Contrary to the equivalence comment of the oft-quoted US official “if you shut down our power grid, maybe we will put a missile down one of your smokestacks”, these chapters demonstrate the nuance of cyber-attacks as analogous sabotage, espionage, surveillance, and psychological influence operations.

Part 3 unpacks the ethics of computing technology, automation, machine learning, and artificial intelligence. The authors explain the widely accepted principle that machines are not given final authority to take life, but they can speed up the decision-making process to use force. Moreover, they may support ethical decision-making because AI might be trained to be more morally consistent.

Humans can err, and one author helpfully offers the cautionary note that this risk may be acute when influenced by the “Dark Triad” of Machiavellianism, narcissism, and psychopathy. Machines do not get tired or angry; however, when they miscalculate (or are potentially misled) the scope for error can be far worse. The final three chapters underline the caution of the whole book concerning the ethical imperative of scrutiny and healthy scepticism as to the ethics of cyber warfare.

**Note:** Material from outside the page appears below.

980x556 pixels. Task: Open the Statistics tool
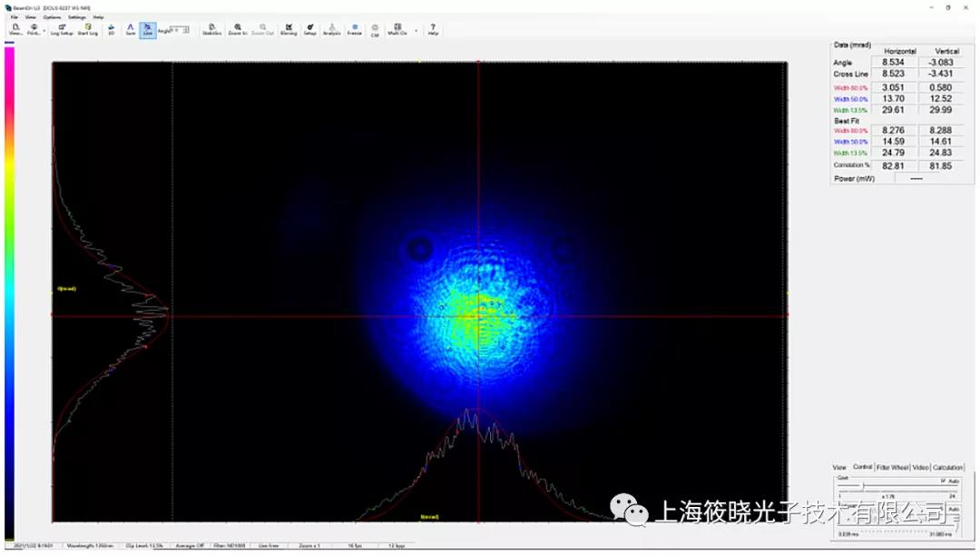tap(212, 29)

For teaching cyber warfare ethics, Cyber Warfare Ethics offers helpful case studies that could be usefully war-gamed with scenarios in the book. These include well-known historical examples such as Israel’s Operation Orchard cyber-sabotage of Syria’s radar to allow an attack on a nuclear reactor; Stuxnet’s targeting the Iranian nuclear program, stealing commercial patents and military technology; and ballot box interference in the 2016 US elections (and possibly the UK Brexit vote).

Other scenarios are either imagined or hypothetical possibilities that invite reflection on ethical issues. Examples include disabling emergency dispatch systems, undermining utilities infrastructure, vaccine disinformation, hacking drones or other weapons, or interfering with banking, traffic, hospital, or self-driving systems.

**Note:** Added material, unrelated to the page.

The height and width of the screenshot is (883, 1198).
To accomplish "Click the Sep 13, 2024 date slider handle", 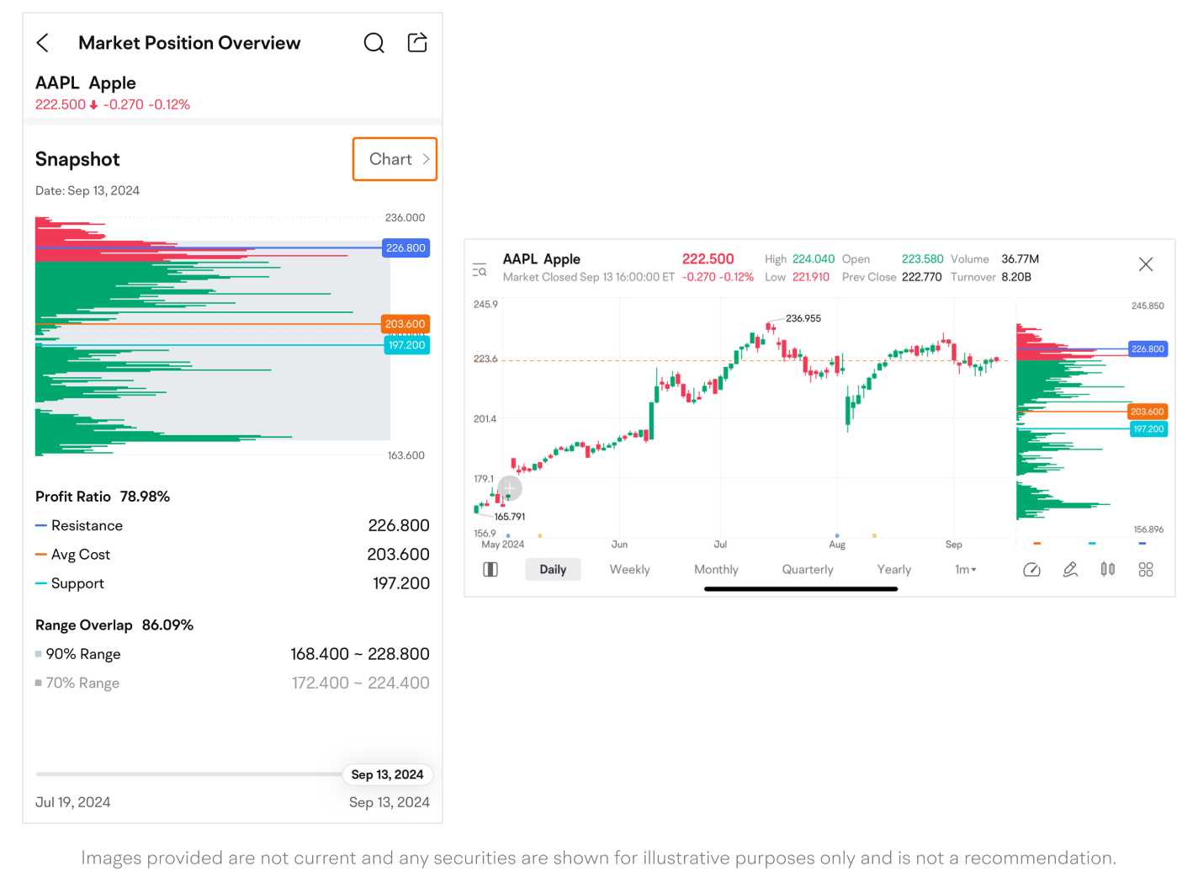I will (x=387, y=774).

Cyber Warfare Ethics is likely to evoke further questions in the reader’s mind around the use of cyber-technology in modern conflict. For example, assuming military ethics training is necessary for all ranks – including the ‘strategic moral corporal’ – what would best practice military ethics training look like for learners and members of electronic warfare and cyber units?

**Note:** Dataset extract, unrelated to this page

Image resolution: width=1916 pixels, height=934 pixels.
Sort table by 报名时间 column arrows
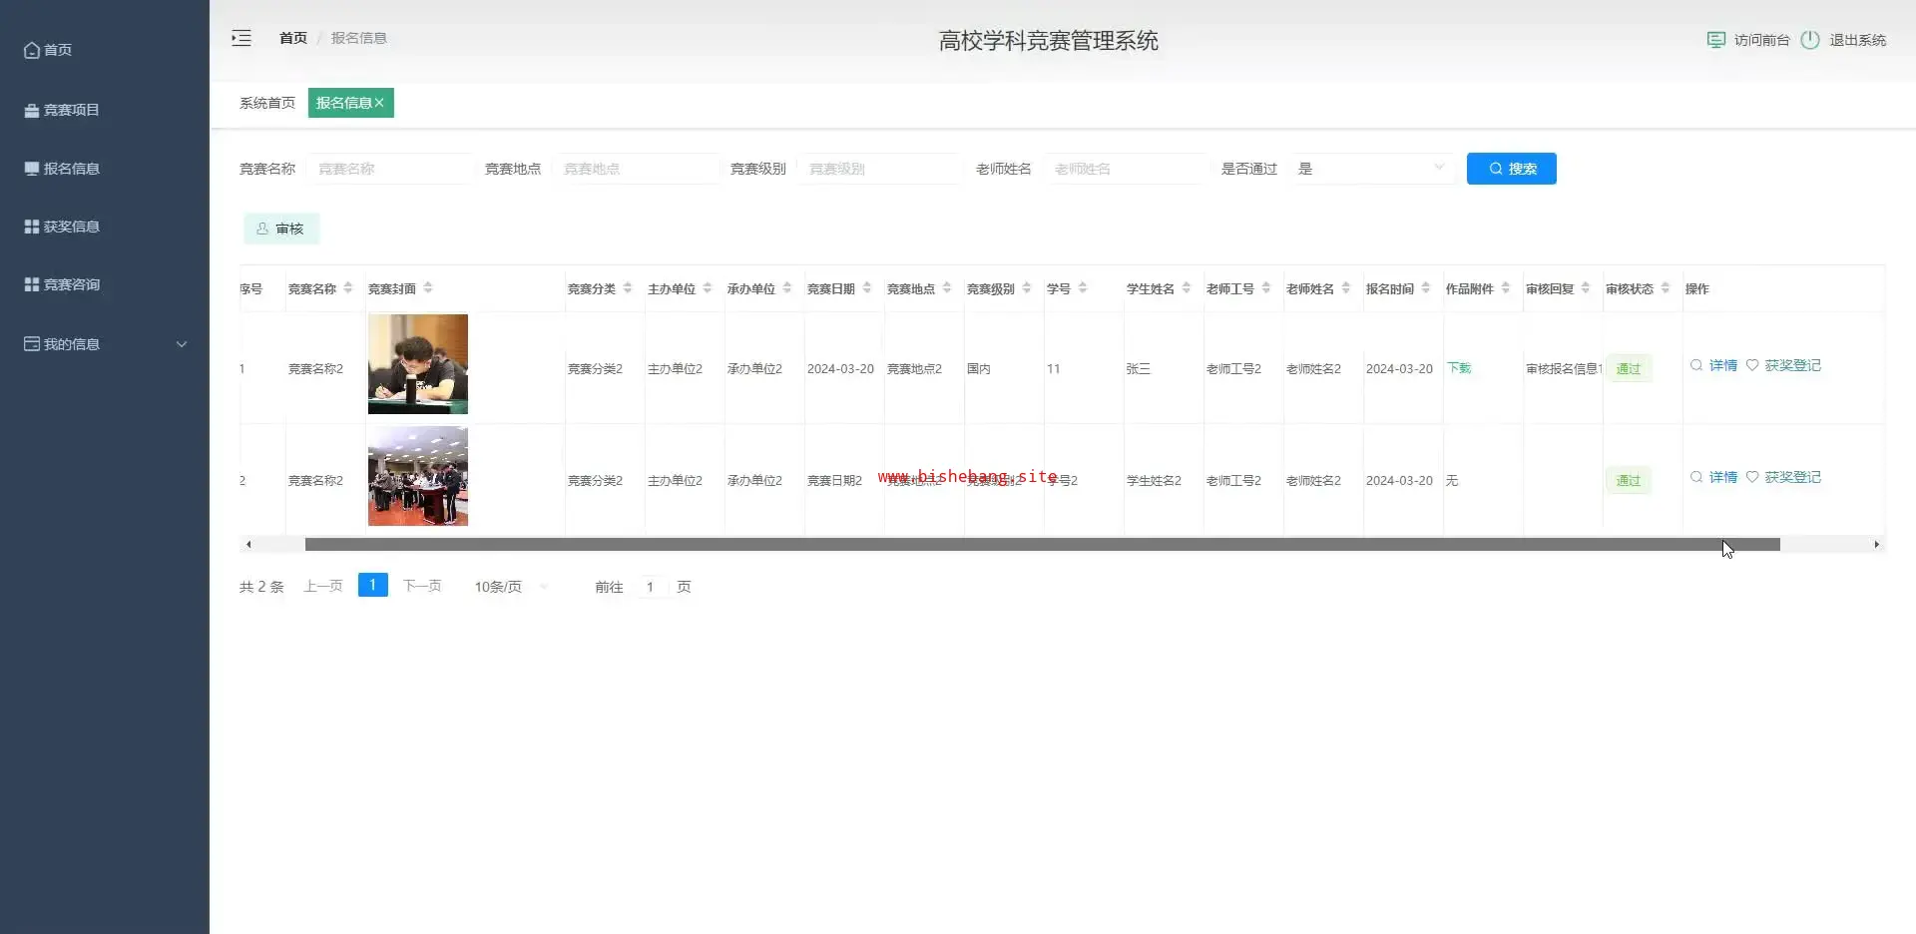1426,288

What is the psychological effect on operators of navigating the high-pressured domain of cyber? While there has been extensive research and support for drone operators, what is needed for cyber operators to mitigate risks of moral injury? In the range of responses from outright war, to force short-of-war, to peace-making, what is the role and potency of nonviolence and how might this be expressed in the cyber domain?

For my own part as a Baptist chaplain with clear preference for avoiding violence let alone war, it is self-evident that the military potential of cyber technology must be harnessed within accepted ethical just war principles. So, when and in what ways might cyber engagement foster restraint and the mission better than spiralling violence with kinetic action?

These are contested questions in a contested space. As military operators and strategists alike struggle to understand the full implications of cyber technology within the military domain, Skerker and Whetham have assembled a helpful kaleidoscope of chapters in Cyber Warfare Ethics to address some of the most pressing issues. It is a valuable resource for civilians and military members working in the cyber realm, and those responsible for leading and training them.